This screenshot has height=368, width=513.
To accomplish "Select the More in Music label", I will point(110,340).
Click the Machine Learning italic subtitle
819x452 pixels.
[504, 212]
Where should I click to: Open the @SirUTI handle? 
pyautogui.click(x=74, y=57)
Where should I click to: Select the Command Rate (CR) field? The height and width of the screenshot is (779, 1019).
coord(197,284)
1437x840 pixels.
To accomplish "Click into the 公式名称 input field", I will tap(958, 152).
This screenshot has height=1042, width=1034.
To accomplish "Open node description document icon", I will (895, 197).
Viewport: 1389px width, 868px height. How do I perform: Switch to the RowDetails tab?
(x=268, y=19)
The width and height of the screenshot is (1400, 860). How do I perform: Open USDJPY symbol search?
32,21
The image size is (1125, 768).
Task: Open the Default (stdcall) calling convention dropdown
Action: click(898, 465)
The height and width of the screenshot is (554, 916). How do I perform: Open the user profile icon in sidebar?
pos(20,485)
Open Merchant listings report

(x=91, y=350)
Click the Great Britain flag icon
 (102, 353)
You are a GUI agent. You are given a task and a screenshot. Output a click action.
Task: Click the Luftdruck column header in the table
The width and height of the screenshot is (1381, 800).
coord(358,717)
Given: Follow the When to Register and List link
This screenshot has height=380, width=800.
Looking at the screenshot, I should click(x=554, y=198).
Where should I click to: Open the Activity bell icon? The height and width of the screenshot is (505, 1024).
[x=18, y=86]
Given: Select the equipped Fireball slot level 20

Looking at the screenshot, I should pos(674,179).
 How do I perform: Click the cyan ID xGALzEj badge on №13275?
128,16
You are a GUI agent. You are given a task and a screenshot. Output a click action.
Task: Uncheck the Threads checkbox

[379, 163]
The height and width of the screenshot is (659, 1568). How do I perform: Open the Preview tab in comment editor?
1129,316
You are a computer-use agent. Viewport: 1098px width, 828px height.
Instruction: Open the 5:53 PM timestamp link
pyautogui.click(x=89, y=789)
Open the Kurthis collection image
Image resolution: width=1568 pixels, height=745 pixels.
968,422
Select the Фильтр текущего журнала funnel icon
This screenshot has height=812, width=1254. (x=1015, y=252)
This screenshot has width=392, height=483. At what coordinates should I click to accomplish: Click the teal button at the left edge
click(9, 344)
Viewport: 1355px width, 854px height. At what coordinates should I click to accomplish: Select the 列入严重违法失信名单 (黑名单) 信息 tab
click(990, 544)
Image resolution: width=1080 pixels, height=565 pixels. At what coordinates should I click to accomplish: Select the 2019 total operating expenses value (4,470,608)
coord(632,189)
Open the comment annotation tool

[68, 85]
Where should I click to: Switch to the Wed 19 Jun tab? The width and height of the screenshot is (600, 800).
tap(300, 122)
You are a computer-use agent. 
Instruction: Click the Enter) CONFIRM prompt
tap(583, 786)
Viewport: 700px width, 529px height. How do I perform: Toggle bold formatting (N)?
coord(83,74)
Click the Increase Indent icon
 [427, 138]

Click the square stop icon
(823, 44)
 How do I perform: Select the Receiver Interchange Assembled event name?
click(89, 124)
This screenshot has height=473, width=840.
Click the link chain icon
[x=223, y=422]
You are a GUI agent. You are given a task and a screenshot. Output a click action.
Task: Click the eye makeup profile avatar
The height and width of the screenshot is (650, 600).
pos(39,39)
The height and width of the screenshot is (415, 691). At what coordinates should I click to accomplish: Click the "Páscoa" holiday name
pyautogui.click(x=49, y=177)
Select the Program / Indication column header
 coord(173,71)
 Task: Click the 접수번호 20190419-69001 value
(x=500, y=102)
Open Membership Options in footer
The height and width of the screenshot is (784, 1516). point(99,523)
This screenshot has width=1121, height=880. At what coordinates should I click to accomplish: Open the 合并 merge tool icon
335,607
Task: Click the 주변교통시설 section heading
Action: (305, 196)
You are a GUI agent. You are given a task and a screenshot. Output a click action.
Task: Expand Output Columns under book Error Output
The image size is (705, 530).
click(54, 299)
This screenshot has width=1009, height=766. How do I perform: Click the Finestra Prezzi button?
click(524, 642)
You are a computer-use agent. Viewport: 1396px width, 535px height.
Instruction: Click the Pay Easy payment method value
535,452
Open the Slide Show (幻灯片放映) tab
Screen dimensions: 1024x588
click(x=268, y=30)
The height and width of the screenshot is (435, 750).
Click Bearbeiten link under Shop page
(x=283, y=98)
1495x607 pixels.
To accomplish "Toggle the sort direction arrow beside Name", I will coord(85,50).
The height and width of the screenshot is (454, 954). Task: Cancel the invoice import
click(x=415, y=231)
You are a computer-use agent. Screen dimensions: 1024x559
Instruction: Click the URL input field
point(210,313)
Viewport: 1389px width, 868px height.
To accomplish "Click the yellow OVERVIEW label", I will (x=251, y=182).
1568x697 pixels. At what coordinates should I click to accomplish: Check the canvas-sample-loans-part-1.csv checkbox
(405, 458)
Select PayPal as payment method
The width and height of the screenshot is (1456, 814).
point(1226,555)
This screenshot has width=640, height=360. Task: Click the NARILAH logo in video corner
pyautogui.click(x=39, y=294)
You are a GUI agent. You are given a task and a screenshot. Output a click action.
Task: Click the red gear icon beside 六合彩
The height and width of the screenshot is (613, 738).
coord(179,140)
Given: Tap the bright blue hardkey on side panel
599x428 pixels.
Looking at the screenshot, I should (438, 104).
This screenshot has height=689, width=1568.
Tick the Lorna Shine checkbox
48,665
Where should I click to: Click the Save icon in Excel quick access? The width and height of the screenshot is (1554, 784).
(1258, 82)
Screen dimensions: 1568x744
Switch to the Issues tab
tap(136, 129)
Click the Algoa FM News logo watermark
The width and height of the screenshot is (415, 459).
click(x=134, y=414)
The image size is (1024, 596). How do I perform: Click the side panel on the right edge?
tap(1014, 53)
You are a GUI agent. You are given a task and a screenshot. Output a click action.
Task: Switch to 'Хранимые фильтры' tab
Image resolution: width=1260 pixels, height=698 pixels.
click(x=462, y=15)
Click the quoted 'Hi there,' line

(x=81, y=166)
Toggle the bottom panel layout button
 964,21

» Work to be completed
Repeat, word for word, all the lines above.

» Final answer
This screenshot has height=368, width=513.
To accomplish "Select the More in Music label", I will point(110,340).
Click the Machine Learning italic subtitle
819x452 pixels.
[504, 212]
Where should I click to: Open the @SirUTI handle? 
pyautogui.click(x=74, y=57)
Where should I click to: Select the Command Rate (CR) field? The height and width of the screenshot is (779, 1019).
coord(197,284)
1437x840 pixels.
To accomplish "Click into the 公式名称 input field", I will tap(958, 152).
This screenshot has height=1042, width=1034.
To accomplish "Open node description document icon", I will (895, 197).
Viewport: 1389px width, 868px height. How do I perform: Switch to the RowDetails tab?
(x=268, y=19)
The width and height of the screenshot is (1400, 860). How do I perform: Open USDJPY symbol search?
32,21
The image size is (1125, 768).
Task: Open the Default (stdcall) calling convention dropdown
Action: click(898, 465)
The height and width of the screenshot is (554, 916). How do I perform: Open the user profile icon in sidebar?
pos(20,485)
Open Merchant listings report

(x=91, y=350)
Click the Great Britain flag icon
 (102, 353)
You are a GUI agent. You are given a task and a screenshot. Output a click action.
Task: Click the Luftdruck column header in the table
The width and height of the screenshot is (1381, 800).
coord(358,717)
Given: Follow the When to Register and List link
This screenshot has height=380, width=800.
Looking at the screenshot, I should click(x=554, y=198).
Where should I click to: Open the Activity bell icon? The height and width of the screenshot is (505, 1024).
[x=18, y=86]
Given: Select the equipped Fireball slot level 20

Looking at the screenshot, I should pos(674,179).
 How do I perform: Click the cyan ID xGALzEj badge on №13275?
128,16
You are a GUI agent. You are given a task and a screenshot. Output a click action.
Task: Uncheck the Threads checkbox

[379, 163]
The height and width of the screenshot is (659, 1568). How do I perform: Open the Preview tab in comment editor?
1129,316
You are a computer-use agent. Viewport: 1098px width, 828px height.
Instruction: Open the 5:53 PM timestamp link
pyautogui.click(x=89, y=789)
Open the Kurthis collection image
Image resolution: width=1568 pixels, height=745 pixels.
968,422
Select the Фильтр текущего журнала funnel icon
This screenshot has height=812, width=1254. (x=1015, y=252)
This screenshot has width=392, height=483. At what coordinates should I click to accomplish: Click the teal button at the left edge
click(9, 344)
Viewport: 1355px width, 854px height. At what coordinates should I click to accomplish: Select the 列入严重违法失信名单 (黑名单) 信息 tab
click(990, 544)
Image resolution: width=1080 pixels, height=565 pixels. At what coordinates should I click to accomplish: Select the 2019 total operating expenses value (4,470,608)
coord(632,189)
Open the comment annotation tool

[68, 85]
Where should I click to: Switch to the Wed 19 Jun tab? The width and height of the screenshot is (600, 800).
tap(300, 122)
You are a computer-use agent. 
Instruction: Click the Enter) CONFIRM prompt
tap(583, 786)
Viewport: 700px width, 529px height. How do I perform: Toggle bold formatting (N)?
coord(83,74)
Click the Increase Indent icon
 [427, 138]

Click the square stop icon
(823, 44)
 How do I perform: Select the Receiver Interchange Assembled event name?
click(89, 124)
This screenshot has height=473, width=840.
Click the link chain icon
[x=223, y=422]
You are a GUI agent. You are given a task and a screenshot. Output a click action.
Task: Click the eye makeup profile avatar
The height and width of the screenshot is (650, 600).
pos(39,39)
The height and width of the screenshot is (415, 691). At what coordinates should I click to accomplish: Click the "Páscoa" holiday name
pyautogui.click(x=49, y=177)
Select the Program / Indication column header
 coord(173,71)
 Task: Click the 접수번호 20190419-69001 value
(x=500, y=102)
Open Membership Options in footer
The height and width of the screenshot is (784, 1516). point(99,523)
This screenshot has width=1121, height=880. At what coordinates should I click to accomplish: Open the 合并 merge tool icon
335,607
Task: Click the 주변교통시설 section heading
Action: (305, 196)
You are a GUI agent. You are given a task and a screenshot. Output a click action.
Task: Expand Output Columns under book Error Output
The image size is (705, 530).
click(54, 299)
This screenshot has width=1009, height=766. How do I perform: Click the Finestra Prezzi button?
click(524, 642)
You are a computer-use agent. Viewport: 1396px width, 535px height.
Instruction: Click the Pay Easy payment method value
535,452
Open the Slide Show (幻灯片放映) tab
Screen dimensions: 1024x588
click(x=268, y=30)
The height and width of the screenshot is (435, 750).
Click Bearbeiten link under Shop page
(x=283, y=98)
1495x607 pixels.
To accomplish "Toggle the sort direction arrow beside Name", I will coord(85,50).
The height and width of the screenshot is (454, 954). Task: Cancel the invoice import
click(x=415, y=231)
You are a computer-use agent. Screen dimensions: 1024x559
Instruction: Click the URL input field
point(210,313)
Viewport: 1389px width, 868px height.
To accomplish "Click the yellow OVERVIEW label", I will (x=251, y=182).
1568x697 pixels. At what coordinates should I click to accomplish: Check the canvas-sample-loans-part-1.csv checkbox
(405, 458)
Select PayPal as payment method
The width and height of the screenshot is (1456, 814).
point(1226,555)
This screenshot has width=640, height=360. Task: Click the NARILAH logo in video corner
pyautogui.click(x=39, y=294)
You are a GUI agent. You are given a task and a screenshot. Output a click action.
Task: Click the red gear icon beside 六合彩
The height and width of the screenshot is (613, 738).
coord(179,140)
Given: Tap the bright blue hardkey on side panel
599x428 pixels.
Looking at the screenshot, I should (438, 104).
This screenshot has height=689, width=1568.
Tick the Lorna Shine checkbox
48,665
Where should I click to: Click the Save icon in Excel quick access? The width and height of the screenshot is (1554, 784).
(1258, 82)
Screen dimensions: 1568x744
Switch to the Issues tab
tap(136, 129)
Click the Algoa FM News logo watermark
The width and height of the screenshot is (415, 459).
click(x=134, y=414)
The image size is (1024, 596). How do I perform: Click the side panel on the right edge?
tap(1014, 53)
You are a GUI agent. You are given a task and a screenshot. Output a click action.
Task: Switch to 'Хранимые фильтры' tab
Image resolution: width=1260 pixels, height=698 pixels.
click(x=462, y=15)
Click the quoted 'Hi there,' line

(x=81, y=166)
Toggle the bottom panel layout button
 964,21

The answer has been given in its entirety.